START DATASET ENTRIES

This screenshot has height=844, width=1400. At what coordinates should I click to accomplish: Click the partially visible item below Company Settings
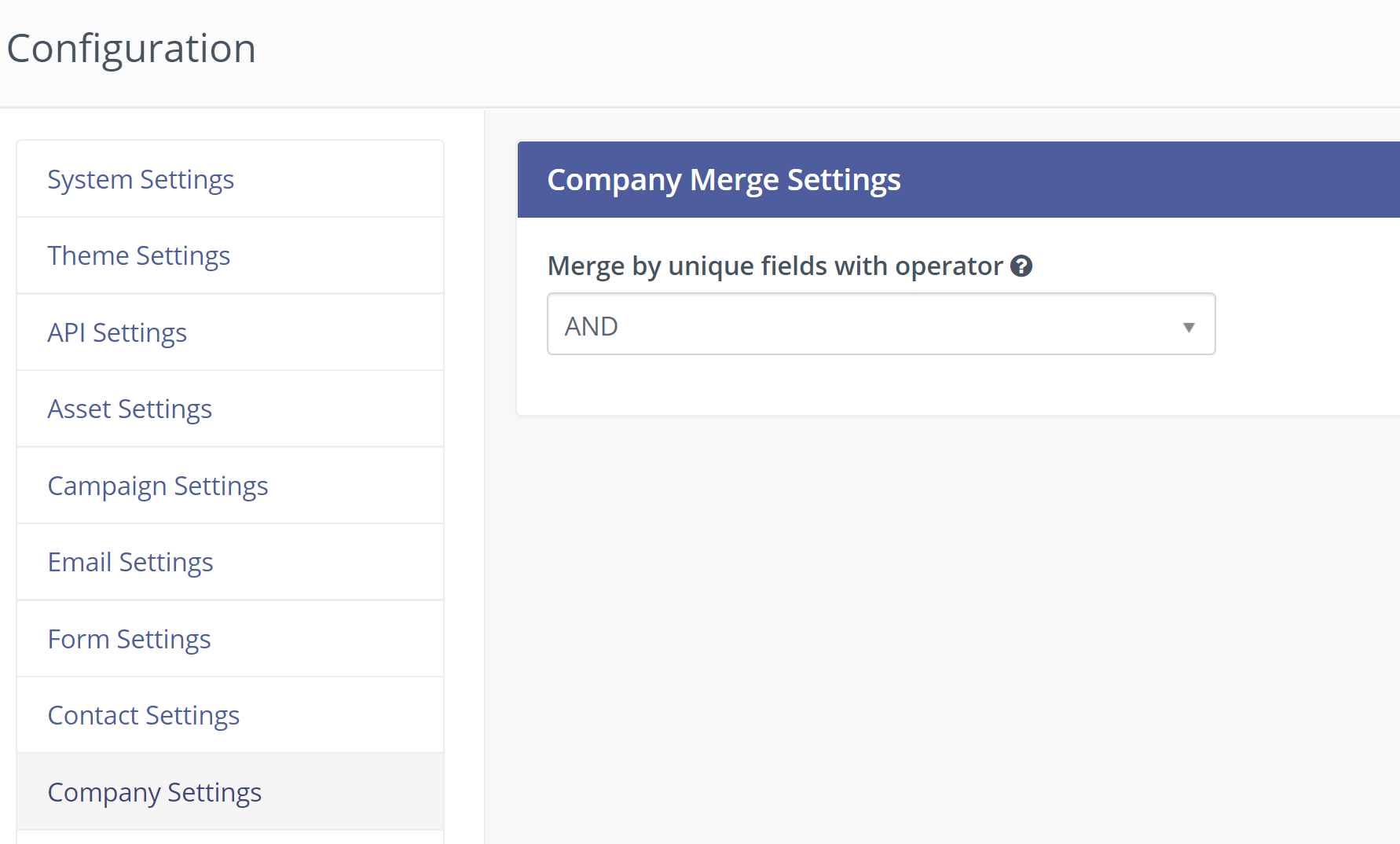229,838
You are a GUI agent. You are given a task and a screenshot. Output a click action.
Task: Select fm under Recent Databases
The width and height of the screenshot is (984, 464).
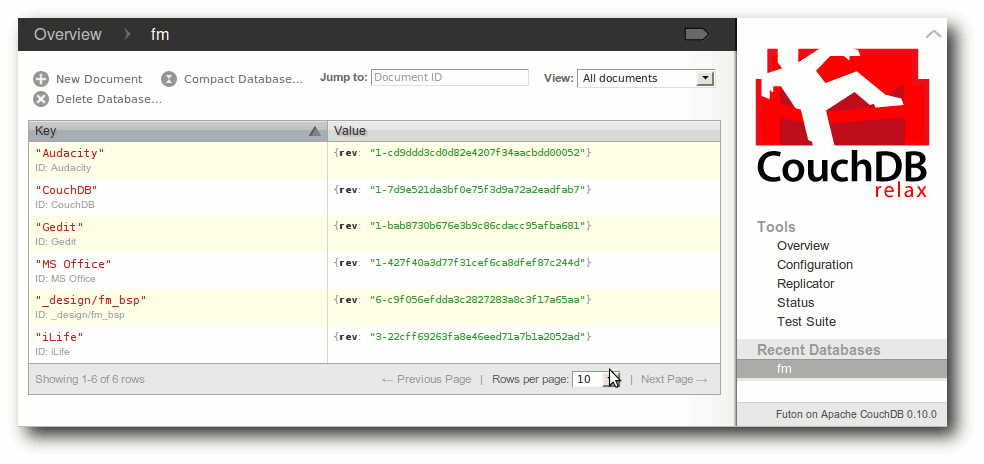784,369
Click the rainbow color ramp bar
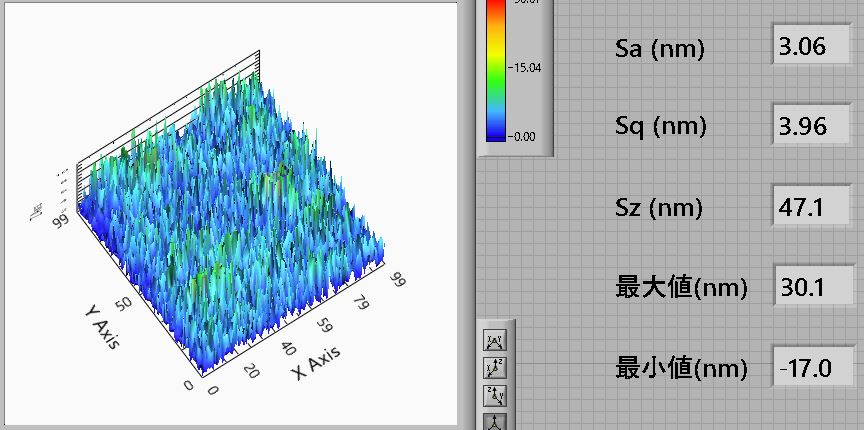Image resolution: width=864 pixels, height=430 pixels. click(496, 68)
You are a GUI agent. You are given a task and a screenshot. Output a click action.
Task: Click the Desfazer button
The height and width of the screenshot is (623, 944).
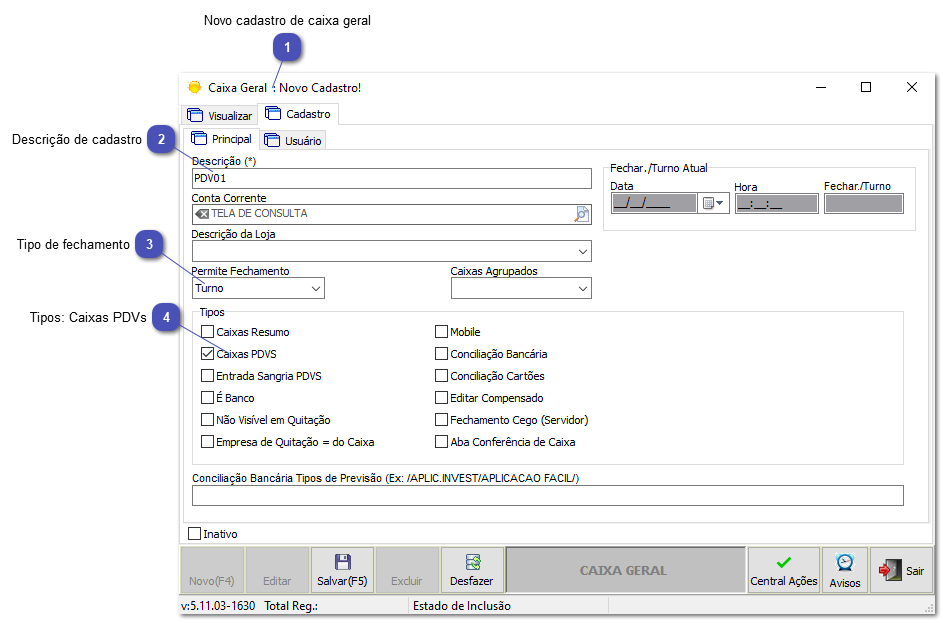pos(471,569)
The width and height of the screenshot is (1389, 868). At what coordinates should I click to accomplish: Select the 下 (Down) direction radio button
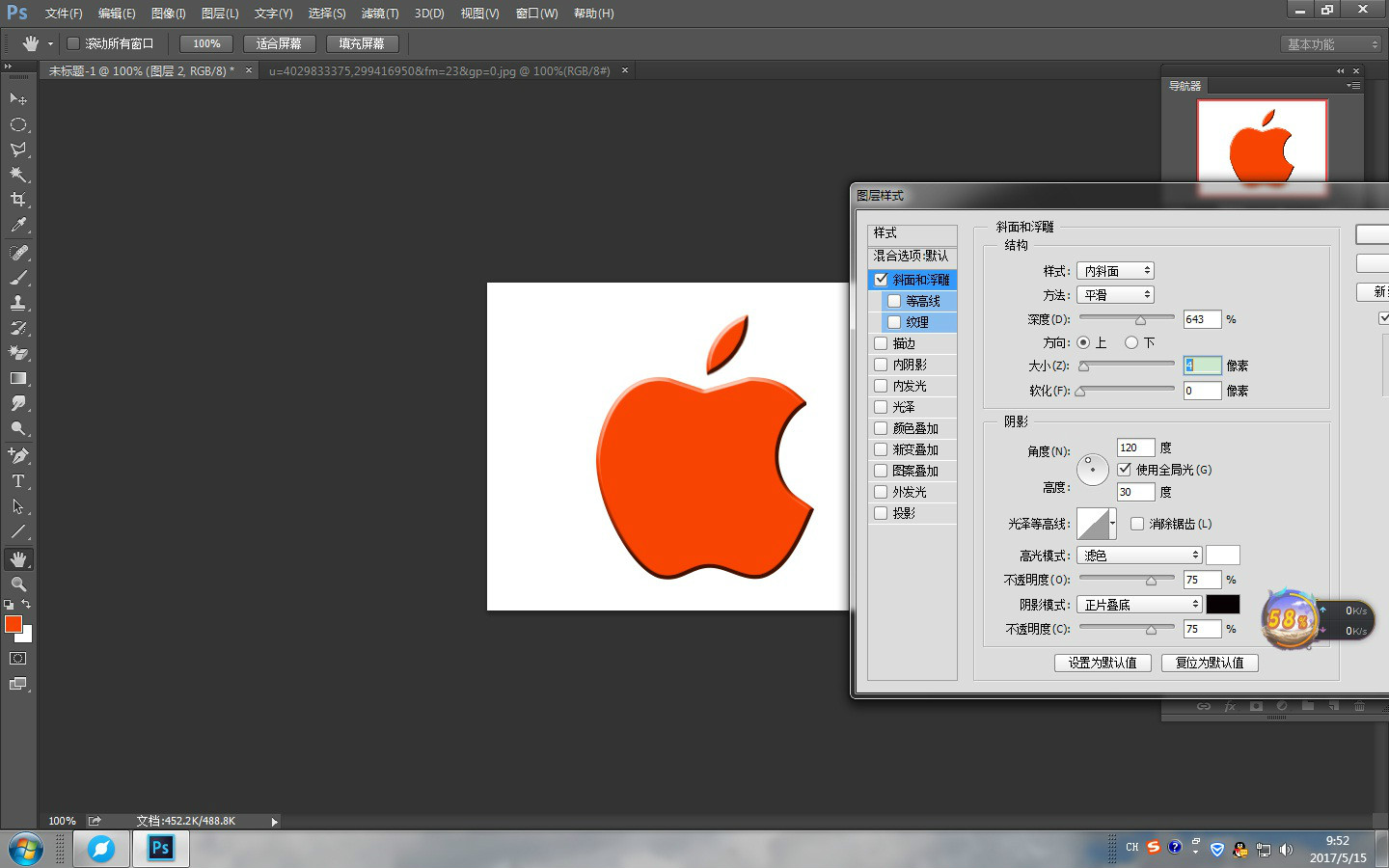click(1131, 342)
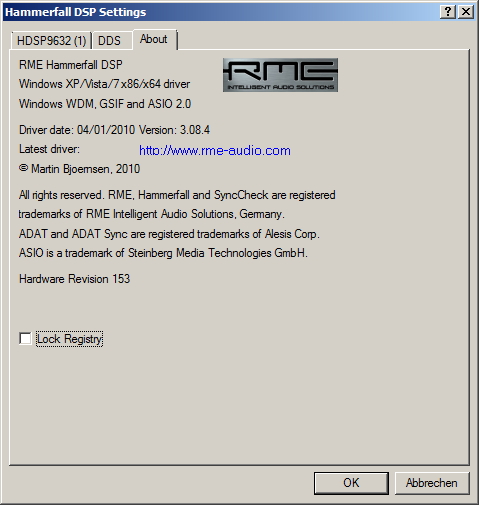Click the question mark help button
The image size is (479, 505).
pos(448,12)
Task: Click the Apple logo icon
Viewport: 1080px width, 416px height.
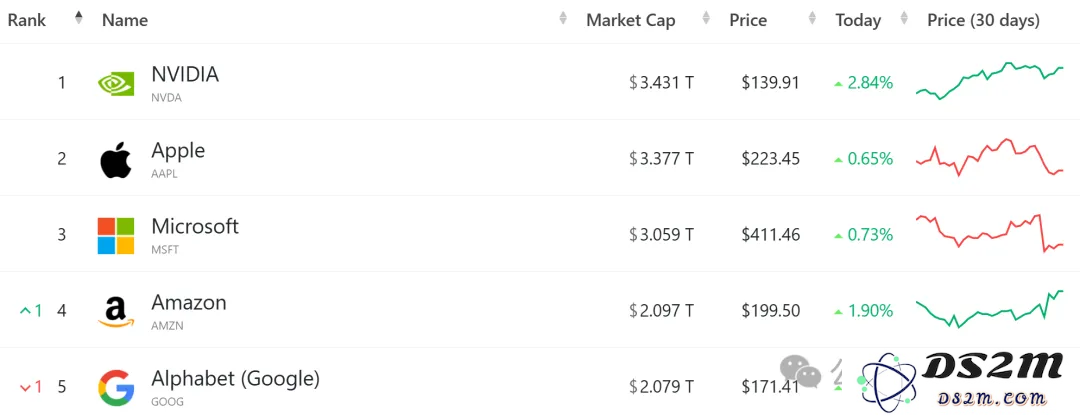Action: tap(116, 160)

END DATASET ENTRIES

Restate the lines above exactly, from the one bearing "The width and height of the screenshot is (1389, 868)." through the final line of the material, both included, omitting pictures.

■ **EXERCISE RESULT**:
The width and height of the screenshot is (1389, 868). At what coordinates should I click to accomplish: Select the 下 (Down) direction radio button
click(1131, 342)
Click the question mark help button
The image size is (479, 505).
pos(448,12)
Task: Click the Apple logo icon
Viewport: 1080px width, 416px height.
Action: tap(116, 160)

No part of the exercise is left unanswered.